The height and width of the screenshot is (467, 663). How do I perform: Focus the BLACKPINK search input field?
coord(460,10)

---*---

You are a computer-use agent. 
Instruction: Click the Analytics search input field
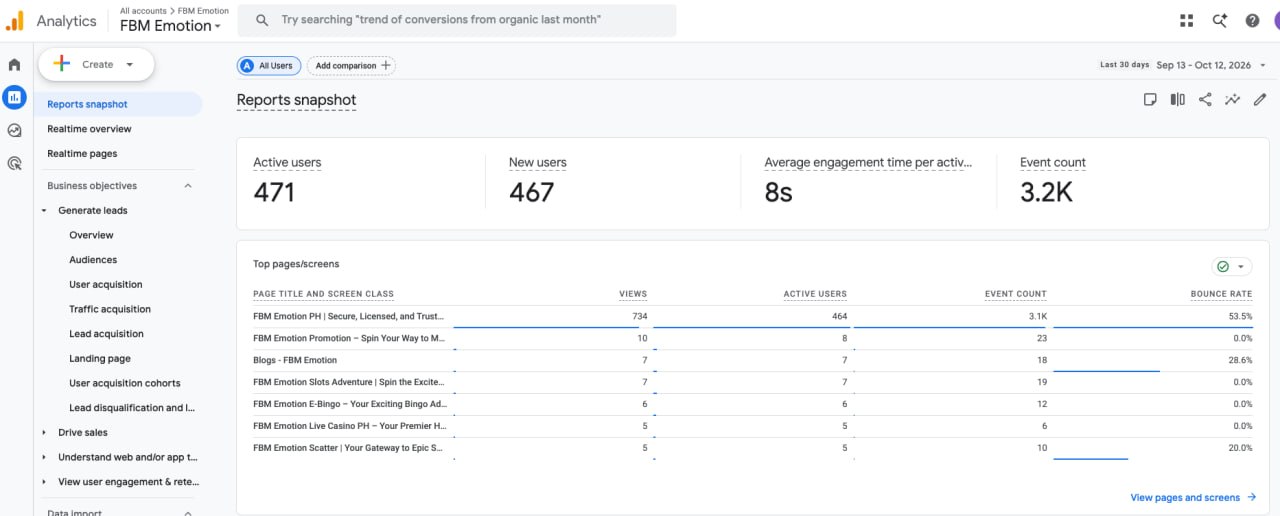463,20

---*---

Exercise prompt ::
Reproduce the rows between the line holding "The height and" and the line holding "coord(460,10)", inclusive, with nothing changed.

Answer ::
The height and width of the screenshot is (467, 663). How do I perform: Focus the BLACKPINK search input field?
coord(460,10)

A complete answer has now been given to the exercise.